Judge Thomas W. Thrash dismissed all the arguments attorneys for Sheriff Ted Jackson and the county had made as to why they should not be sanctioned.

A lawsuit was filed in 2004 claiming the jail was crowded, dirty, dangerous and chronically short-staffed, and it was resolved in early 2006 with a consent order that called for major renovations, set a cap on population and required minimum staffing. The consent order has so far cost Fulton County taxpayers $150 million.

The jail expert overseeing progress for the federal court has said the county and the sheriff constantly fail to meet the minimum requirements.

So in October, the Southern Center for Human Rights, which filed the suit on behalf of the inmates, asked for a hearing to determine if Jackson and the county are in contempt of the consent order. They wrote that inmates continued to roam freely within the cellblocks because the locks don’t work, and hundreds of inmates continue to sleep on the floors in common areas because there aren’t enough beds.

Lawyers for the sheriff and the county, in their argument against a contempt hearing, wrote that Fulton could not be held responsible for inmates getting out of their cells because the inmates themselves had damaged the locks. Earlier this year, the jail began replacing 1,400 cell-door locks that inmates could easily circumvent, at a cost of $4.8 million.

“Even assuming it was the acts of certain class members [inmates] that rendered the locks inoperable, the unclean hands of some class members does not justify denying relief” to all inmates, Thrash wrote in his order, setting a hearing for sometime in the near future.

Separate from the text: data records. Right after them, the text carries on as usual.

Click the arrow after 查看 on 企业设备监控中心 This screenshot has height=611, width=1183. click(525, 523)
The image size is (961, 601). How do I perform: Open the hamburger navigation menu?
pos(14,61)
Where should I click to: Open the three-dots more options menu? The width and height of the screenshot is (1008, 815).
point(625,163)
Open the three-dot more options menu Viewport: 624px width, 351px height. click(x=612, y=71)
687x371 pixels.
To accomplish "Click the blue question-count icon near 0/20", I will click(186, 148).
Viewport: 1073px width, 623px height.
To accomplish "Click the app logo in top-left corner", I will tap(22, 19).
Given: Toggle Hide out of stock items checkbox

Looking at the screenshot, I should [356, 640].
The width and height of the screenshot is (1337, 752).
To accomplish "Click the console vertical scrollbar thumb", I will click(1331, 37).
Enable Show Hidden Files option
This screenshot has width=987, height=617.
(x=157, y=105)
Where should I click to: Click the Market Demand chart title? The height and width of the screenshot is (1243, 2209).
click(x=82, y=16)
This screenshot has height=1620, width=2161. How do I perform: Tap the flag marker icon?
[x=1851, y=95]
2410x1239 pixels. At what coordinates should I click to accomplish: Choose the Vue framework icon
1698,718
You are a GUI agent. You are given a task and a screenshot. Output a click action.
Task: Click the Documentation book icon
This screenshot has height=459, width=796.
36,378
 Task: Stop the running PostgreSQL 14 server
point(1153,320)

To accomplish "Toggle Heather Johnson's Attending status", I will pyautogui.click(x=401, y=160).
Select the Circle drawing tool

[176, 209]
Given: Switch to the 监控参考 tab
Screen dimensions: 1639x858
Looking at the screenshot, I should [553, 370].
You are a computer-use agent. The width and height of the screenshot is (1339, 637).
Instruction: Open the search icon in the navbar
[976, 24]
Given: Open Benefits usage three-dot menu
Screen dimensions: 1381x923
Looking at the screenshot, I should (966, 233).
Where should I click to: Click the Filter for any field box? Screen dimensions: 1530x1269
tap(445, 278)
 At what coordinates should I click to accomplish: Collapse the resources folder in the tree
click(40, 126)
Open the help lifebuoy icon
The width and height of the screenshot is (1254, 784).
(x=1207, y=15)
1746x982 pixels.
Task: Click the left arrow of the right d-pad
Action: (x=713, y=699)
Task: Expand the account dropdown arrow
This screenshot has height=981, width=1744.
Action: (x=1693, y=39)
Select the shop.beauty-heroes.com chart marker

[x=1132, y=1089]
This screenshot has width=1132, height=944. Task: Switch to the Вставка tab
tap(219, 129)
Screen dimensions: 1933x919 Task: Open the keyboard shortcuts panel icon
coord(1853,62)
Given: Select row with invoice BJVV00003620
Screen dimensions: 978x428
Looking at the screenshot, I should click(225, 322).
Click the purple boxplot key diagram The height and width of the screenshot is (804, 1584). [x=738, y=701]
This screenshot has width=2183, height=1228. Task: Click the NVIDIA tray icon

The sheriff also argued he could not be held responsible for inmates sleeping on the floors, because county commissioners had eliminated funding for renting beds in other jails. In August, commissioners rolled back on that decision somewhat, voting to spend $111,750 a month to rent 285 to 325 beds in the Union City Jail to house female inmates. There still have not been enough beds for male inmates, however, while some cell blocks were emptied so workers could replace locks.

The commissioners’ lawyer said the county cannot be held responsible for some of the violations the Southern Center noted because those issues “do not unambiguously apply to them.”

Thrash wrote that the inmates’ lawyers had “clearly stated a case for non-compliance” with the 2006 consent order. He said they showed inmates were sleeping on the floor, that the population regularly exceeds the 2,500 inmate cap and it is routinely under-staffed.